### Task
Rewrite the records starting at the line that contains "This screenshot has height=732, width=1353." and ending at the end of the records, with "View" replaced by "Check" and nothing else changed. Leave the pictures out of your answer.

>> start Records shown

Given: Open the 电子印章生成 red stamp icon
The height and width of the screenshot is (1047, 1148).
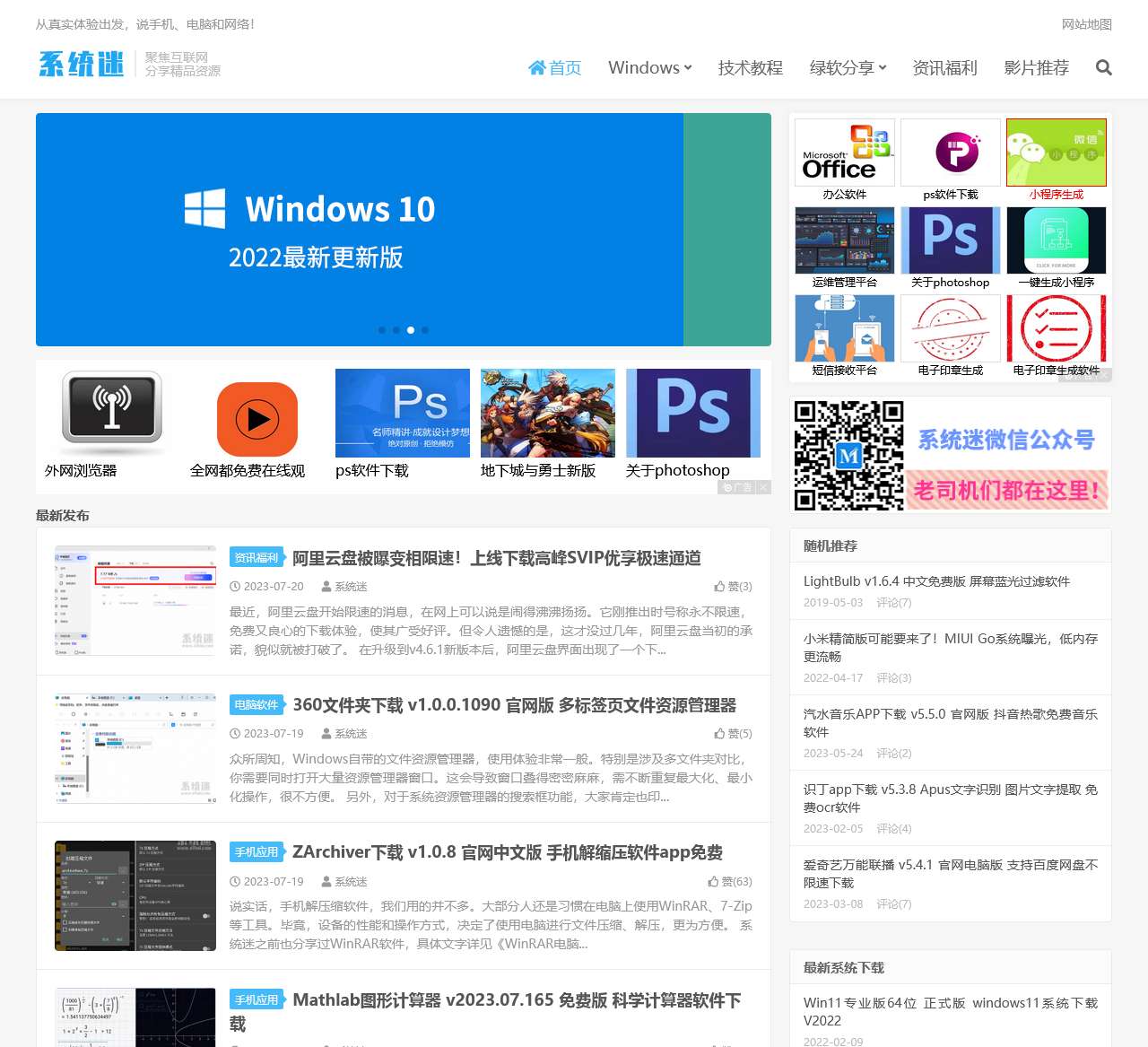Looking at the screenshot, I should point(950,328).
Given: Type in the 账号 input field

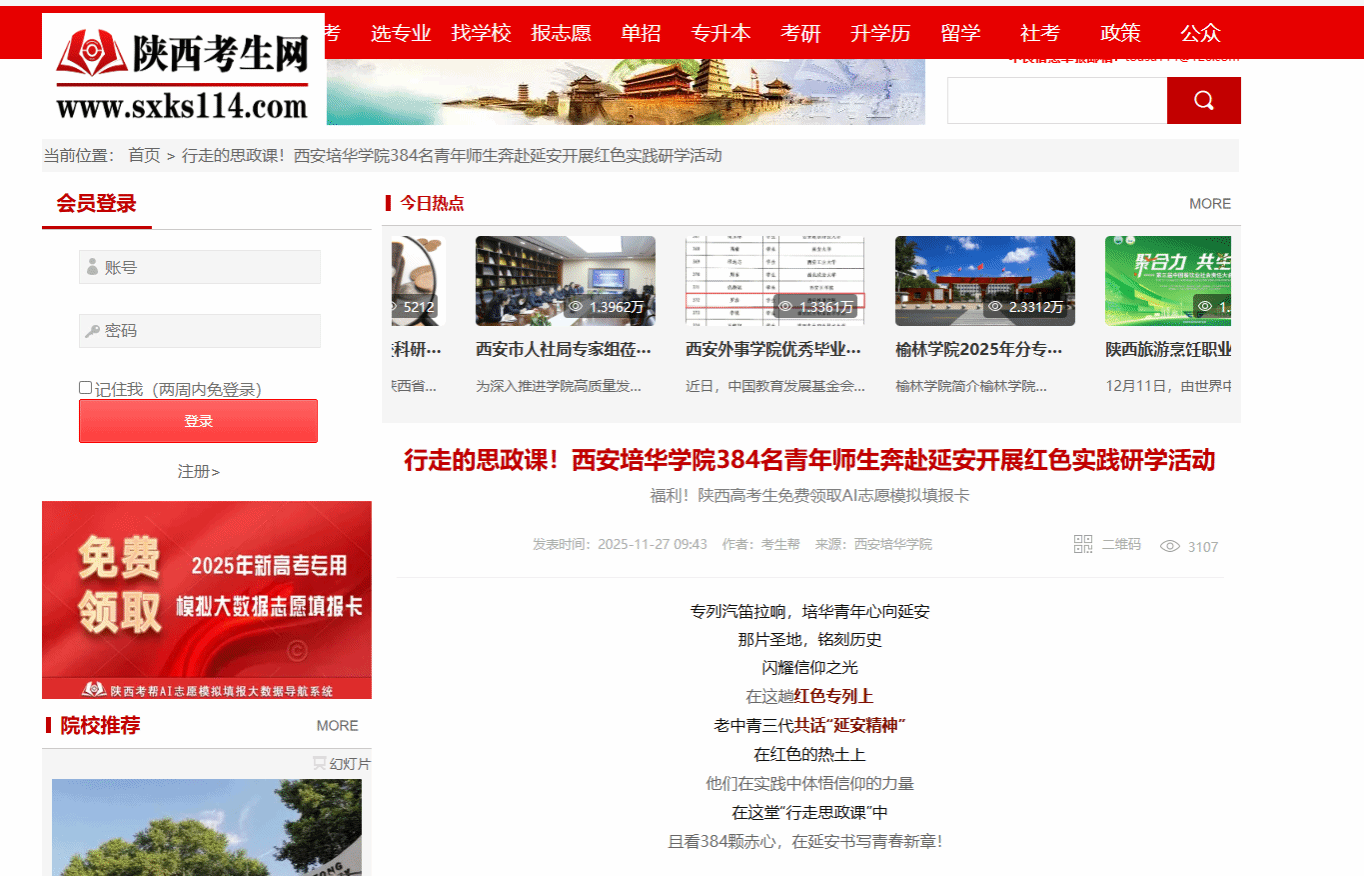Looking at the screenshot, I should pyautogui.click(x=210, y=267).
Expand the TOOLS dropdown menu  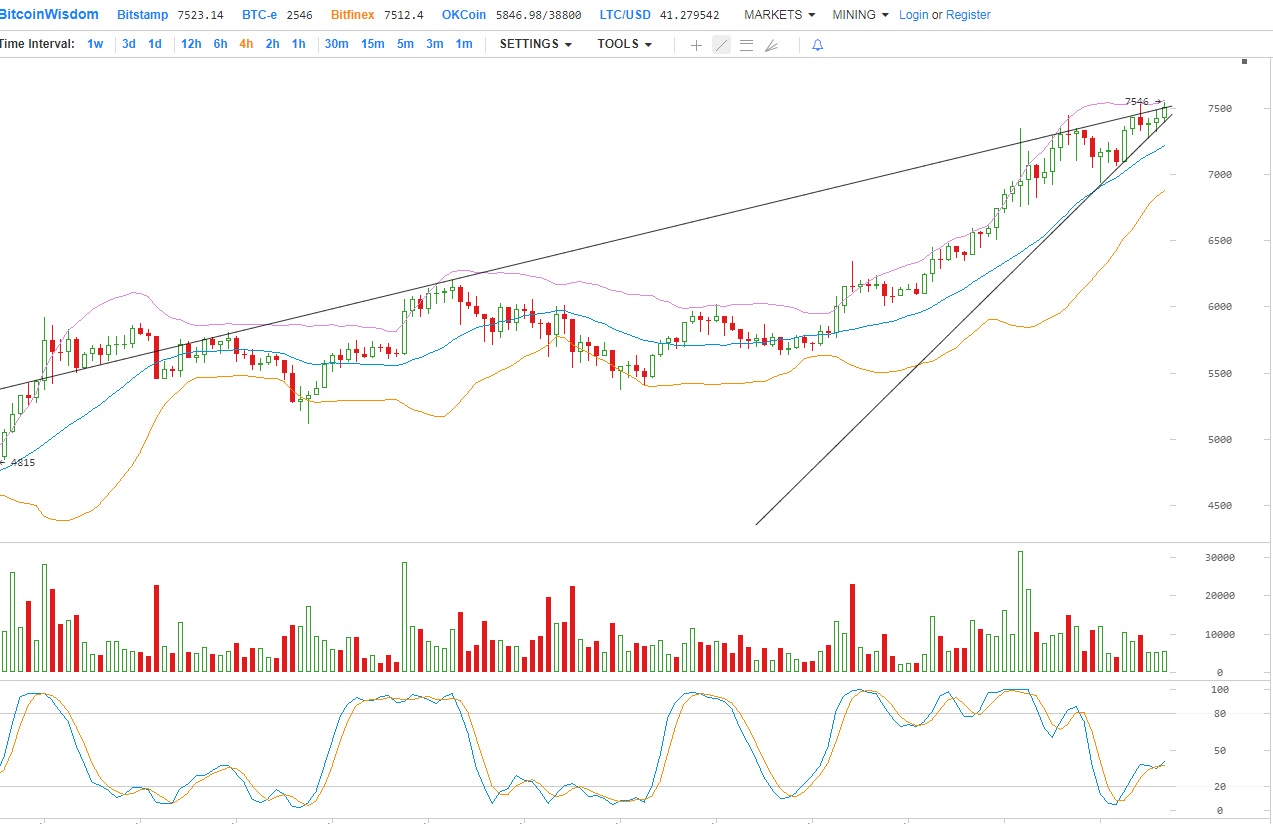tap(624, 44)
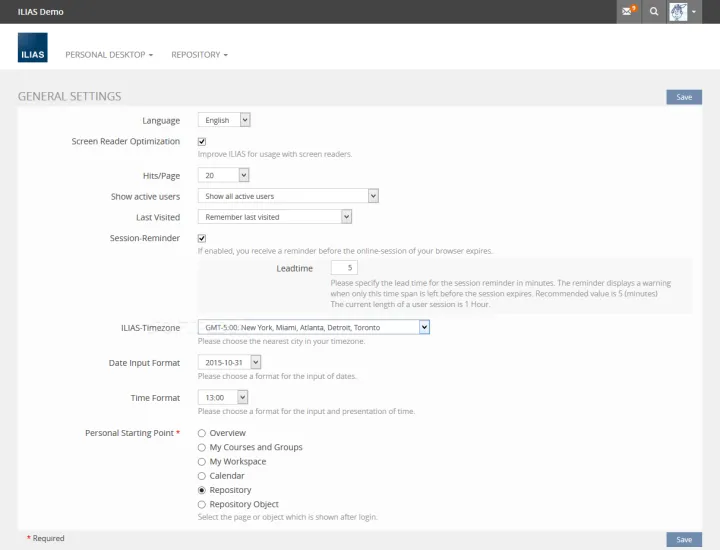This screenshot has height=550, width=720.
Task: Open the user avatar menu
Action: pos(683,11)
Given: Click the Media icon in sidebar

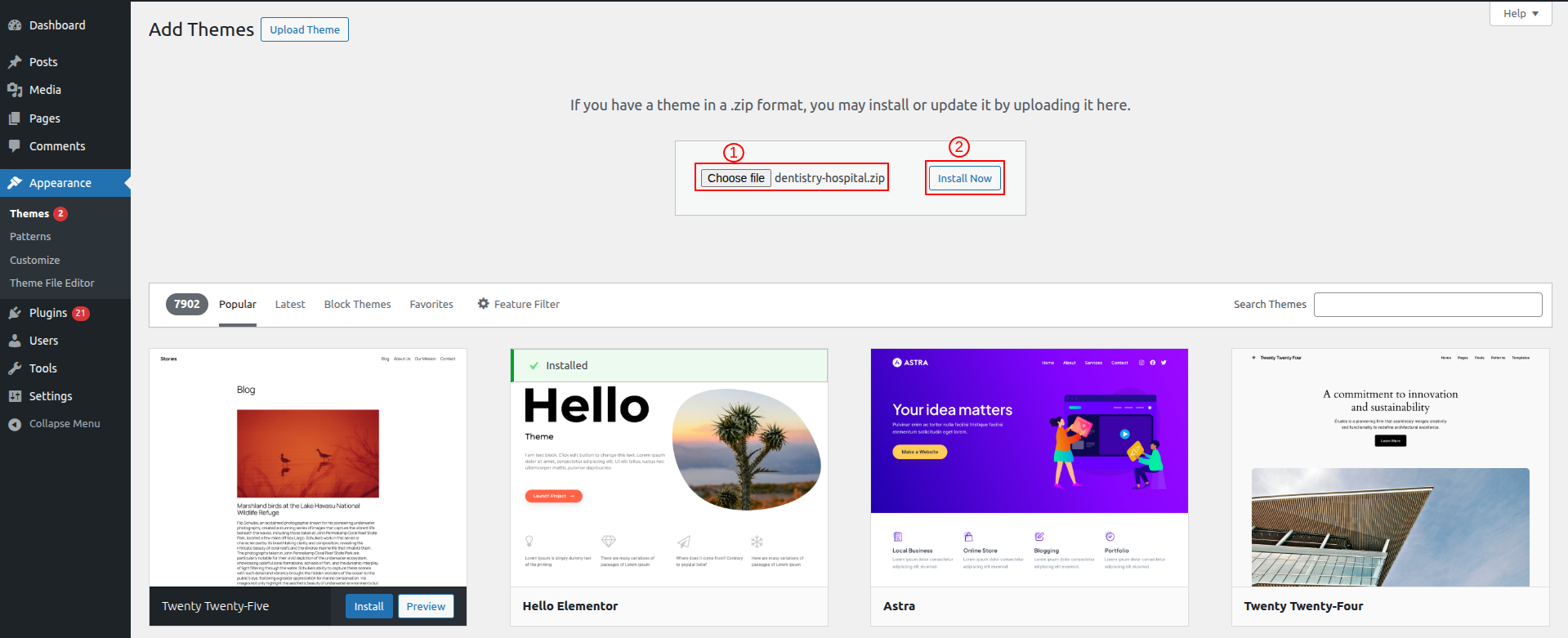Looking at the screenshot, I should click(15, 90).
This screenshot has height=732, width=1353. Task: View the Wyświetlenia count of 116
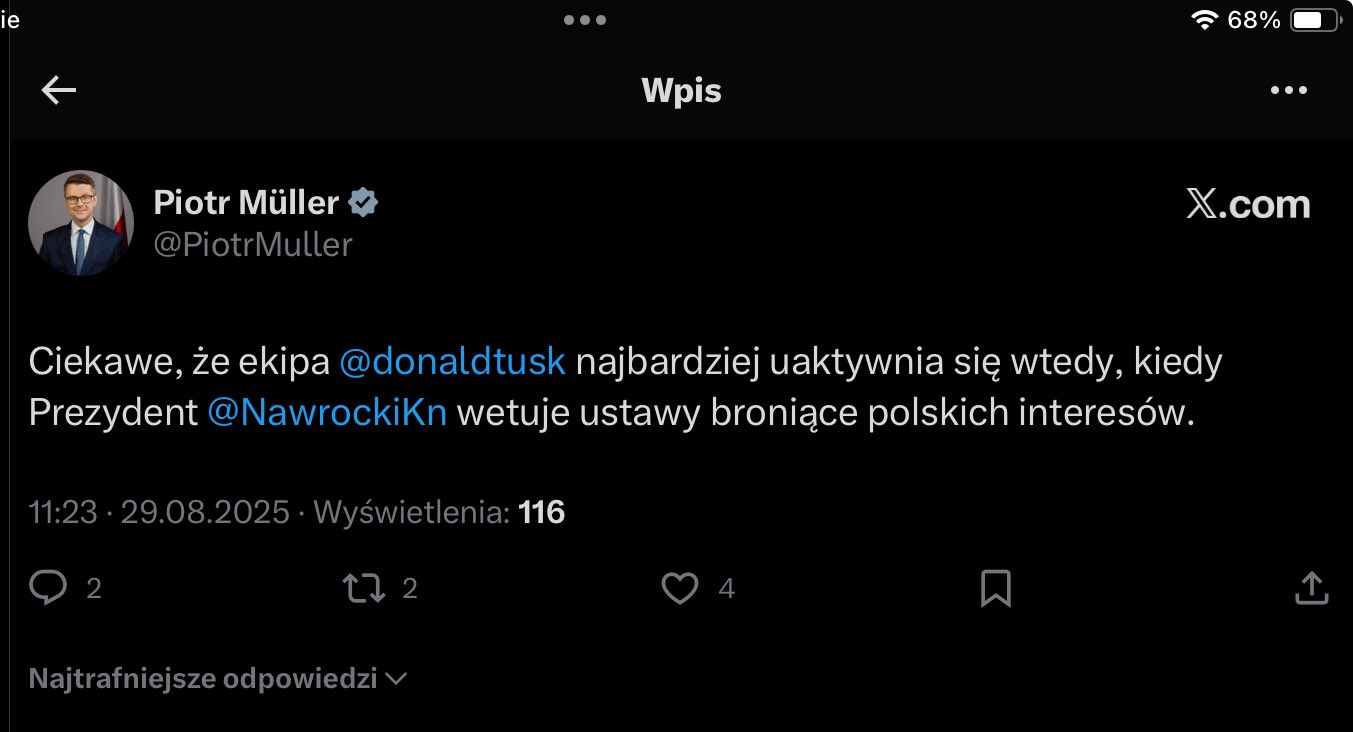tap(542, 513)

>> end Records shown

### Solved exercise
This screenshot has height=732, width=1353. Task: Check the Wyświetlenia count of 116
tap(542, 513)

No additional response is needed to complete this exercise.